Don't disagree with anything you said up there, with perhaps the proviso that I can understand how those who are not accustomed to seeing BFing done without any concealment may find it a little startling at first - it mayn't be a problem per se, and something for which they must be banished to the naughty step, simply a product of their upbringing/culture/character.

I cannot rouse any interest whatsoever in how other women feed their children, and merely live in blissful optimism that the same total disinterest will one day be felt, by others, about me. With the possible exception of my Mum.

verylittlecarrot · 15/06/2011 23:33

Glad to clarify that I didn't mean you, bloof.

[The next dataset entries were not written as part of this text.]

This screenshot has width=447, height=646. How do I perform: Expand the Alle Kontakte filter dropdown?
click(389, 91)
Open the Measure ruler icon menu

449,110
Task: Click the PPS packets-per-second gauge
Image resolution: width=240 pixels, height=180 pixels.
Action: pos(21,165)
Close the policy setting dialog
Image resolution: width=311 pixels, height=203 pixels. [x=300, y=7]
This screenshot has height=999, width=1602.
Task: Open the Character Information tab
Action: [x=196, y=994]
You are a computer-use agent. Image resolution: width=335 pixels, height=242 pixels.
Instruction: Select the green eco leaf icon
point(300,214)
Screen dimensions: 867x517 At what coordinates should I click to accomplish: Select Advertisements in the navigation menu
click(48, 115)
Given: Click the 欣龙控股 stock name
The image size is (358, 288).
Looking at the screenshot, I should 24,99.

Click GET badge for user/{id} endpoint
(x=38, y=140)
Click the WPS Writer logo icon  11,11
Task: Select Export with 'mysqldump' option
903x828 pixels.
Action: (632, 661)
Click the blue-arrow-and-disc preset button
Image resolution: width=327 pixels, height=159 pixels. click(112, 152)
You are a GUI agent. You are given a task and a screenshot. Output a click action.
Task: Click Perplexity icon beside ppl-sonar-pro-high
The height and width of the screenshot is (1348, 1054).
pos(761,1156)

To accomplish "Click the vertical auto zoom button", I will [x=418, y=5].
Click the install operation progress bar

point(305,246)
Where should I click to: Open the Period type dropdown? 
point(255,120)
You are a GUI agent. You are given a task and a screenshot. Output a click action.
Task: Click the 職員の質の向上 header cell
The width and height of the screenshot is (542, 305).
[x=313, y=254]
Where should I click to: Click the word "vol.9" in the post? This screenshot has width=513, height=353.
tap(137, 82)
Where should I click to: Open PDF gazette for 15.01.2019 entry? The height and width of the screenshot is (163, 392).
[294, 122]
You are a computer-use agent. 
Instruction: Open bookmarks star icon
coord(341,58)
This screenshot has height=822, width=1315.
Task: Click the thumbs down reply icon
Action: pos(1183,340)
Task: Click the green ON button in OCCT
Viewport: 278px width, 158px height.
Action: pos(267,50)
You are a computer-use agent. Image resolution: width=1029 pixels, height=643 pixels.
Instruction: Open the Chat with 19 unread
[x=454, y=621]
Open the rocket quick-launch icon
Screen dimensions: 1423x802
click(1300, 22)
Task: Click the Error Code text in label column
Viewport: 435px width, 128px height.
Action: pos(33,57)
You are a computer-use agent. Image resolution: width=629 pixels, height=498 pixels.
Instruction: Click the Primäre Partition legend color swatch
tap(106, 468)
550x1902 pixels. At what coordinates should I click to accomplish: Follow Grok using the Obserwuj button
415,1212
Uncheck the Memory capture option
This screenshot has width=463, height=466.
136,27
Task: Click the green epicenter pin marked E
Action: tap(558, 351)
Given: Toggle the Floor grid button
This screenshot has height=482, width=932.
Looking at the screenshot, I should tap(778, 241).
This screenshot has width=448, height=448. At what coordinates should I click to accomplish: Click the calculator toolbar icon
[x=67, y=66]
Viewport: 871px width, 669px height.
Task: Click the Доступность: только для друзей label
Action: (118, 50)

I just wish it was as normal and unremarkable to see breastfeeding as it is to see bottlefeeding. Even after years of doing it I still brace myself for unpleasant comments or looks, despite the facade of nonchalance I project.

At home, I don't give a second thought and breastfeed in the most accessible way. Out and about, I do contrive to cover the top bit of my breast and yes, I generally make it look like it's just a cuddle. I'm pretty successful at disguising it completely. I'm irritated that I should feel the need to do that. It ought to be as comfortable as it is at home, and I shouldn't be worried about receiving abuse. It's a weird dichotomy. The more I hide it, the more I contribute to the general mentality of "it shouldn't be seen".

bubbleymummy · 15/06/2011 23:34

If you don't reel comfortable exposing your breasts in public then don't! You can bf without having to expose anything. If you need to use a muslin cloth or even one of those cover up apron/poncho things to get you on your way or even for the whole time you bf then so be it! I really dong see what the issue is.

Also just wanted to comment that you don't need to wear crap bras and clothes to bf either. I was back in normal bras quite quickly (small breasts and not much leaking) and I don't own a single 'nursing top'. I've just been wearing normal clothes.( bf 5 years in total so far)Admittedly there are certain tops that are a bit more awkward than others but it really didn't have too much impact on what I chose to wear.

Handy hint - you can use one of those 'bump/belly bands' or even just a regular strapless top as a good cover for your stomach while feeding. You wear it underneath your top and keep it below your breasts so the jelly belly stays covered while you're feeding :) I find the less visible skin there is, the less attention you draw to yourself and I don't feel the need to draw attention to the fact I'm feeding but I don't need to hide away either.